Изменить стиль страницы

Пока мы устанавливали холодное, пахнущее свежестью деревце в углу гостиной, наступил сочельник. После ужина мы все собрались у кедра, и даже дедушка, читавший за столом газету, нет-нет да поглядывал на нас с добродушным любопытством. Кедр был высотой футов пять и очень стройный. Мы повесили на него имбирных зверушек, цепи из кукурузных зерен и прикрепили к ветвям свечки, которые Фукс вставил в картонные подсвечники. Но самые замечательные рождественские украшения оказались там, где никто не ожидал, - в ковбойском сундуке Отто. Раньше я никогда не видел в этом сундуке ничего, кроме старых сапог, шпор, пистолетов и таких завлекательных вещей, как патроны, вакса да желтые кожаные ремни. И вдруг Отто достал из-под подкладки целую коллекцию ярко раскрашенных бумажных фигурок: ростом они были в несколько дюймов и такие плотные, что могли стоять, ни на что не опираясь. Отто получал их каждый год от своей старушки матери из Австрии. Тут было истекающее кровью сердце в пене бумажных кружев, и волхвы в роскошных одеждах, и бык, и осел, и пастухи, был тут и младенец Христос в яслях, и поющие ангелы, и даже верблюды и леопарды, сдерживаемые черными рабами волхвов. Наш кедр сразу превратился в сказочное говорящее дерево на его ветках, как птицы, примостились предания и легенды. Бабушка сказала, что таким она представляет себе древо познания. Вместо снега мы положили к его подножию хлопья ваты, а карманное зеркальце Джейка изображало замерзшее озеро.

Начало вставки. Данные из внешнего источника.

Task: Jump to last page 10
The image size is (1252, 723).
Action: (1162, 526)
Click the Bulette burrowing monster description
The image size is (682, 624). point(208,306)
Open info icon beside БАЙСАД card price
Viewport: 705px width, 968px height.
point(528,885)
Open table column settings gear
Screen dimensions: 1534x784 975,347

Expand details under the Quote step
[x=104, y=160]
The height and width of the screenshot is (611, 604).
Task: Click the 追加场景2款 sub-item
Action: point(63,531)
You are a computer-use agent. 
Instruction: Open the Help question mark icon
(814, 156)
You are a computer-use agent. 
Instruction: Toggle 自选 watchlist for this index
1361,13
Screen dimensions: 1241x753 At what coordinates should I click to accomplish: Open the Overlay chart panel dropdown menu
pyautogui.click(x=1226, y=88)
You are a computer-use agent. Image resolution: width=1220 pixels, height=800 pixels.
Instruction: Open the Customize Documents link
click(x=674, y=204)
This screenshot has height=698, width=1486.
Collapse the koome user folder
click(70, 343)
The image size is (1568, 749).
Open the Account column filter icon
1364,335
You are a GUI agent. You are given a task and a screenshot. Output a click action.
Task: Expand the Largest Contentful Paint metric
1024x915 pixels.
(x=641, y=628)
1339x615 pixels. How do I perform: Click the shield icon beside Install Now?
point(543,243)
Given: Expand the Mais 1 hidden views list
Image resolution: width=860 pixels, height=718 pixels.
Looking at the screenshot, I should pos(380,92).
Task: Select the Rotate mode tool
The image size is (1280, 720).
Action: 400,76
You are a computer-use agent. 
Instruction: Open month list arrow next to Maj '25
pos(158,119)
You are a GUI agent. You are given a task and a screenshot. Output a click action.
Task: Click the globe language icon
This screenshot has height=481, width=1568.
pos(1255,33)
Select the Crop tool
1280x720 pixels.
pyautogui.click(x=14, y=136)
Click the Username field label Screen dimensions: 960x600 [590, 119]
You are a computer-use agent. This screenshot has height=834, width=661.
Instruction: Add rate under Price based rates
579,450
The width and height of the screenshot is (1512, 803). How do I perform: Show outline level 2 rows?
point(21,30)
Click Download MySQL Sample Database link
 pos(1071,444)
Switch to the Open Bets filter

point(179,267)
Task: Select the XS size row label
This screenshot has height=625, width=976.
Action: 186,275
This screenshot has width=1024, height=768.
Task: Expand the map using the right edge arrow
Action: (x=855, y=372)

Как сейчас вижу Отто и Джейка, склонившихся над столом в свете лампы: лицо Джейка слеплено грубо, будто кто-то начал работу над ним и не закончил; у Отто не хватает половинки уха, а верхняя губа под закрученными усами из-за страшного шрама как бы искривилась в свирепой усмешке. Вспоминая их, я думаю, до чего же они были беззащитны, ведь именно грубоватость и неуравновешенность делали Отто и Джейка особенно уязвимыми. Они не научились вести себя так, чтобы не выдавать своих чувств и держать людей на расстоянии. Кроме крепких кулаков, им нечем было обороняться от жизни. И вот Отто уже стал закоснелым бродягой-поденщиком, из тех, кто никогда не обзаведется семьей. А он так любил детей!

12

На рождество, когда я утром спустился в кухню, мужчины как раз возвращались со двора: лошадям и свиньям завтрак всегда подавали раньше, чем нам. Джейк и Отто крикнули мне: "Веселого рождества!" - и подмигнули друг дружке, заметив на плите вафельницу. Дед спустился вниз в белой рубашке и воскресном сюртуке. В то утро молились мы дольше обычного. Дедушка читал главы из Евангелия от Матфея о рождении Христа, и нам представлялось, будто все это случилось где-то поблизости и совсем недавно. Дед поблагодарил господа за первое рождество и за все, что оно принесло людям. Поблагодарил бога за пищу и наше благополучие, а потом помолился за бедных и страждущих в больших городах, где жить куда трудней, чем здесь, у нас. Дедушкины молитвы всегда были очень интересные. Он умел подбирать простые и трогательные слова. И оттого, что вообще он говорил мало, слова его отличались особой силой, они не успевали наскучить от слишком частого повторения. В его молитвах отражалось то, о чем он думал в это время, и часто только по ним мы догадывались, как он к чему-то относится и что у него на душе.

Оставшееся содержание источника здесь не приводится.